If there’s an operational benefit to WLTP, it’s that manufacturers have begun tiding up their ranges and reducing the number of individual items of equipment, favouring packs or just straight trim levels over optional odds and ends. From a fleet’s perspective, that isn’t a bad move, as it simplifies the procurement process and generates vehicles that are better acknowledged by the remarketing community – for example, trim levels and packs are issued with specific Cap codes, but one-off options are prone to getting lost and may add nothing to a used car’s value.
“It’s caused a simplification for ranges, partly because manufacturers are just junking models they’ve been dying to get rid of for ages,” says Molden, who claims WLTP has created an opportunity for OEMs to universally slim down their ranges without fear of a marketing backlash. “You simplify the number of optional extras or bundle them into packs to reduce the number of permutations you need to test, so there’ll be fewer optional extras and more things will either be optional packs or standard equipment.”
BMW is among the manufacturers that have notably slashed their ranges – BusinessCar reported that it had ceased production of a number of key variants, including the 320d Efficient Dynamics in March 2018 – while Seat has ditched solitary options in their entirety and replaced them with its Easy Move range, which is based solely on trim levels.
“I don’t believe it’s possible for fleet managers – and particularly retail customers – to understand the impact of individual options on emissions and tax,” says Basnett. “I think the manufacturers have recognised this, hence their move to simplification.
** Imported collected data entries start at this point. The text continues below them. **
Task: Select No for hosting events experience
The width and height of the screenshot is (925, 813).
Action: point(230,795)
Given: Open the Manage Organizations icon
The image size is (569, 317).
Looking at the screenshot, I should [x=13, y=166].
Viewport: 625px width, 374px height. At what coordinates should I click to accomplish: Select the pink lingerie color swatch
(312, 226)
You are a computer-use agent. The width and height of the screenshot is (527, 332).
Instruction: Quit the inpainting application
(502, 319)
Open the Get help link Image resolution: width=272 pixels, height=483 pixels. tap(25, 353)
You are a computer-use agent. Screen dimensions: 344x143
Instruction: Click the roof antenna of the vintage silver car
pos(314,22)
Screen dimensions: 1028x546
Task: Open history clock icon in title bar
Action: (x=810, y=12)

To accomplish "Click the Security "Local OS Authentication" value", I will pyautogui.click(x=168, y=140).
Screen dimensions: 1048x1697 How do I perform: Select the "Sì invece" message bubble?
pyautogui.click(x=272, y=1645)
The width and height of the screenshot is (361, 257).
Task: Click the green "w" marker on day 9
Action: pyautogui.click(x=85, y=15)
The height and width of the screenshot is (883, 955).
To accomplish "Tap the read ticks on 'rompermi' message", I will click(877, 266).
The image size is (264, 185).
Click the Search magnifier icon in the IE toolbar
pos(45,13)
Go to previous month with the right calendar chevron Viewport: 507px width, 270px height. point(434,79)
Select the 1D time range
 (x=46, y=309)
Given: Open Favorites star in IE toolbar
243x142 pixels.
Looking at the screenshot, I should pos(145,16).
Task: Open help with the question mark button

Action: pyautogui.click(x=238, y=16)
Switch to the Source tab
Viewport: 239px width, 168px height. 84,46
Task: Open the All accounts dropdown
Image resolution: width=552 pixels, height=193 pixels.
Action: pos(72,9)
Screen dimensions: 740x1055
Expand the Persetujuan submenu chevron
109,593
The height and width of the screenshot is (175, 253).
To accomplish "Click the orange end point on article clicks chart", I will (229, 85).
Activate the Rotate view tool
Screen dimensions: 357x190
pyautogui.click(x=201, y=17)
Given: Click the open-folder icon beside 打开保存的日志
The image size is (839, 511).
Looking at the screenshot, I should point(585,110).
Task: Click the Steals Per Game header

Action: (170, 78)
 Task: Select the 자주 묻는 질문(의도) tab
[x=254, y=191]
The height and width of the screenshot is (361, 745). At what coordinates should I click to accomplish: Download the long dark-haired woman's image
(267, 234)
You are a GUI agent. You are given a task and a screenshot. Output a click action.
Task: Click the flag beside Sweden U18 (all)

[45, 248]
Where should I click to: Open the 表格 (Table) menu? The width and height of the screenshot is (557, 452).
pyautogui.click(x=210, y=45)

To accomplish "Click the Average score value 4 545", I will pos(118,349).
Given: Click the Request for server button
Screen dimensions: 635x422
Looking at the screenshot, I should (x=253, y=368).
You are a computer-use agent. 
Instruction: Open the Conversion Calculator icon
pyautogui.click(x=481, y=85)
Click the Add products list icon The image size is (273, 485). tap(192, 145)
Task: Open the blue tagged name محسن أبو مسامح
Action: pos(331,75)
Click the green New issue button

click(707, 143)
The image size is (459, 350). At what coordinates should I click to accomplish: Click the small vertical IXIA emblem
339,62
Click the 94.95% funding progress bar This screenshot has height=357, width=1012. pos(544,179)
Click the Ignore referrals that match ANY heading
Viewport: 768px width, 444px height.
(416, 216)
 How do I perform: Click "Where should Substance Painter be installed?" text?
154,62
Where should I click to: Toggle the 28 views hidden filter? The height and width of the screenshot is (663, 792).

It’s going to be interesting for the premium manufacturers that tended to create quite a lot of their profit through additional, optional extras, but that’s the way I see things going.
“From a fleet perspective, I think simplicity is the key; it’s better to understand exactly what you’re purchasing and what the whole-life cost of those vehicles is going to be. As long as the model lines that are created have the right options within them – from a business user’s perspective, typically sat-nav, comfort packages – that makes absolute sense. My personal view is that we may see things that could actually reduce CO2 as individual options. So, for example, dual-clutch gearboxes can reduce CO2, so we might start seeing those as additional extras.”